== Problem details ==
The entries below are to be restated exactly, and their images are to be omitted.

^^^^^^^^

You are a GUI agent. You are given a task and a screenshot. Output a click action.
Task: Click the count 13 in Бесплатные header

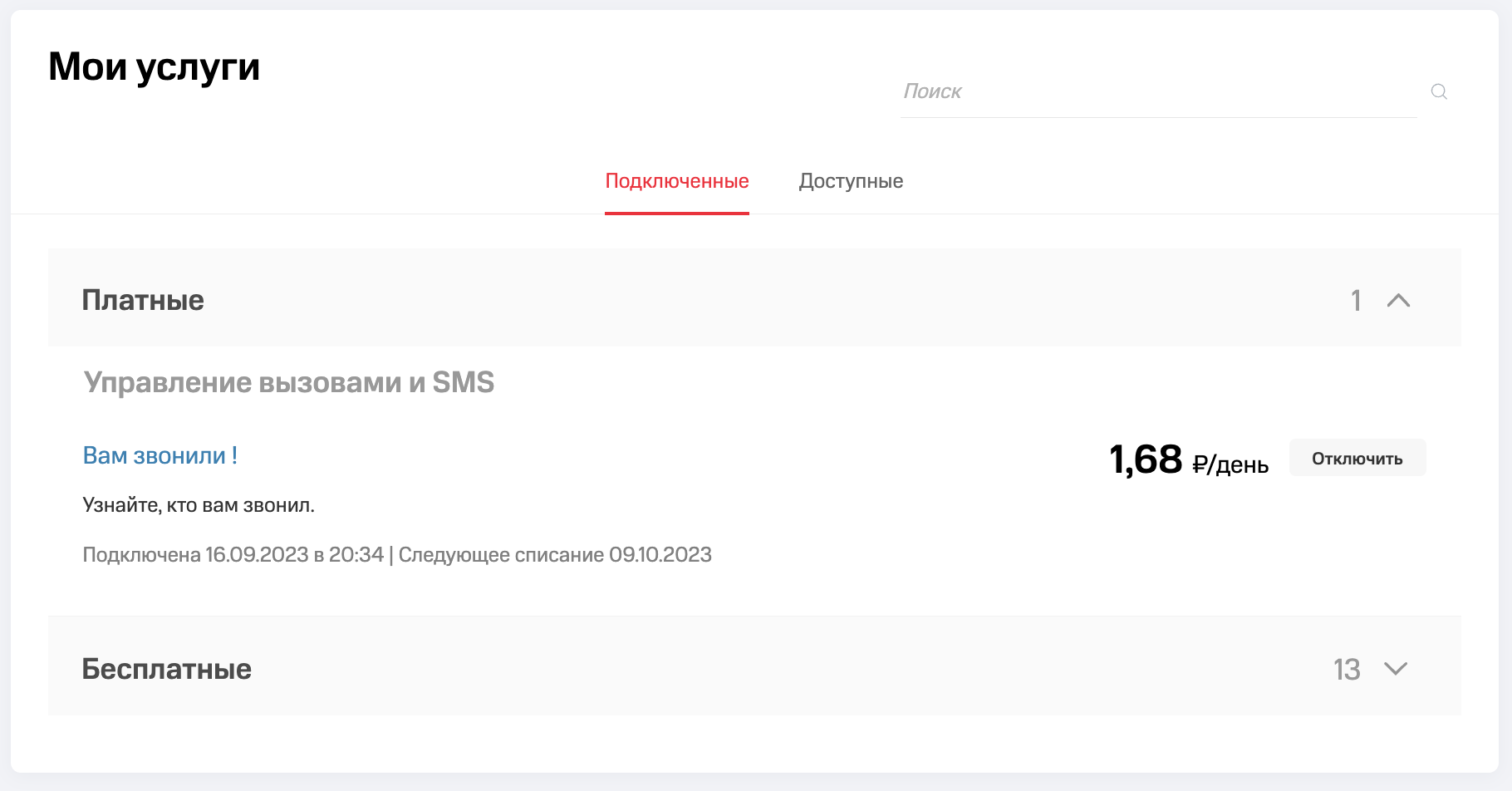pos(1347,670)
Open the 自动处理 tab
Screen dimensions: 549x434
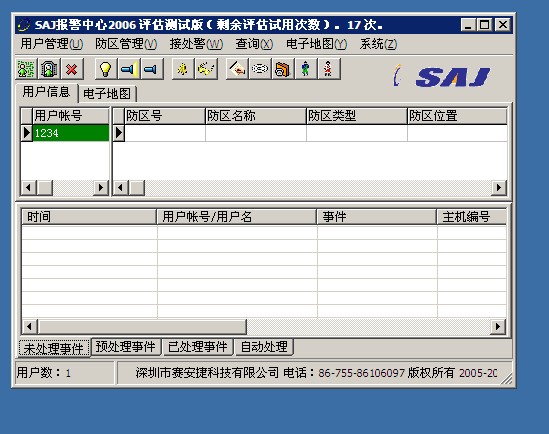(x=264, y=347)
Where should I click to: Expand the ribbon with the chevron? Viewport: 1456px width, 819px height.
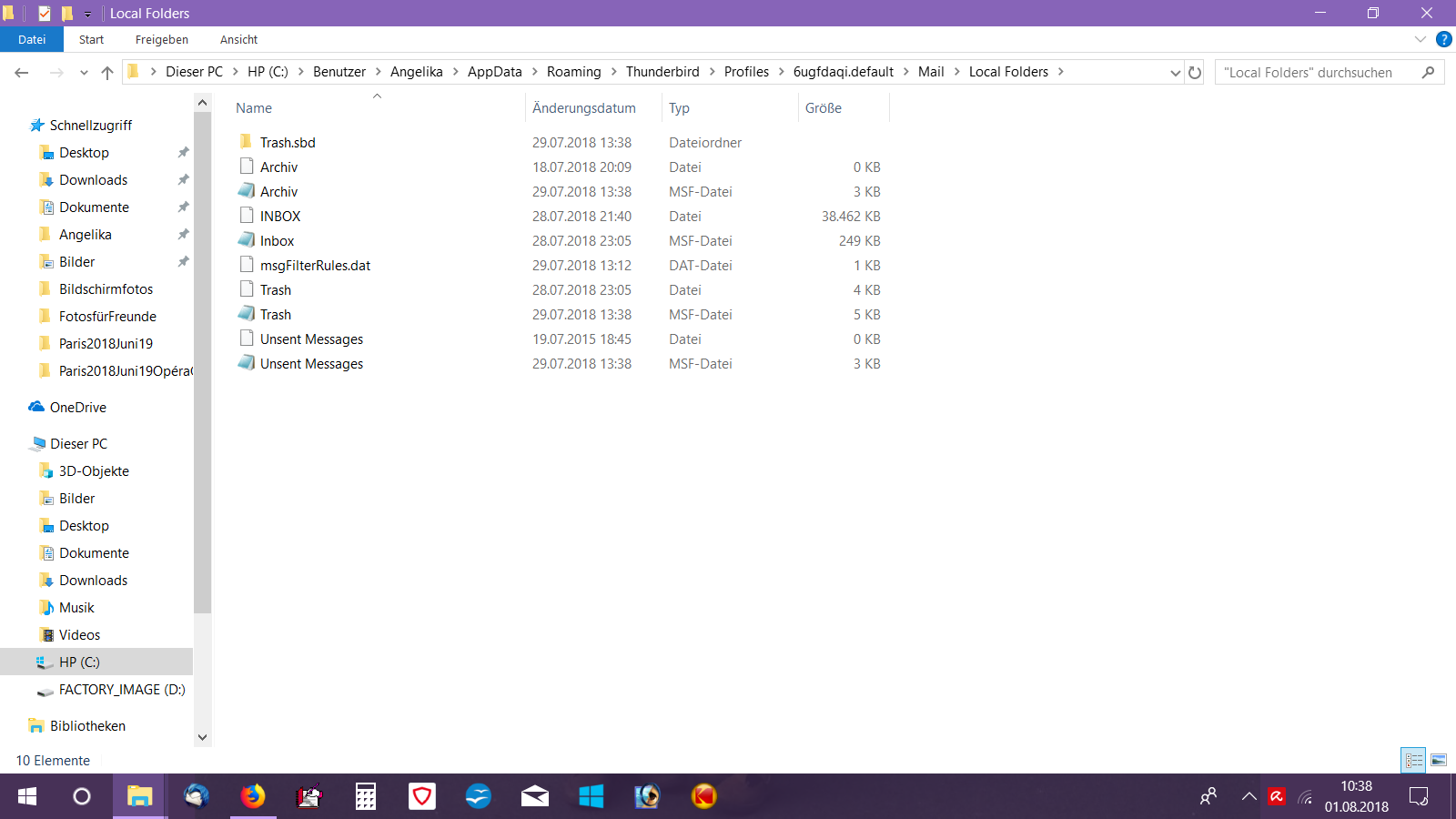pos(1420,39)
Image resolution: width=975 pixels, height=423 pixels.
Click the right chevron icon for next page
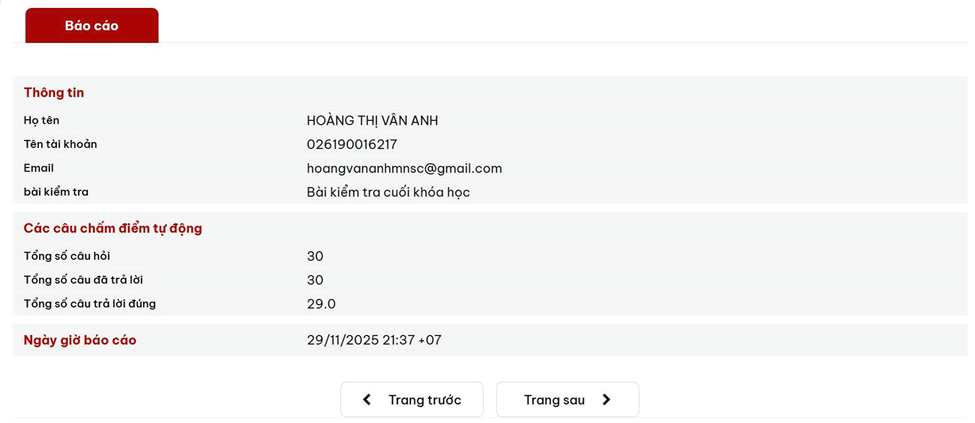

^^^^^^^^

== Answer area ==
You are a GUI agent. You are given a task and a screenshot. Output a click action.
Task: Click the count 13 in Бесплатные header

pos(1347,670)
Open the 自动处理 tab
Screen dimensions: 549x434
(x=264, y=347)
Where should I click to: Expand the ribbon with the chevron? Viewport: 1456px width, 819px height.
pos(1420,39)
Image resolution: width=975 pixels, height=423 pixels.
Click the right chevron icon for next page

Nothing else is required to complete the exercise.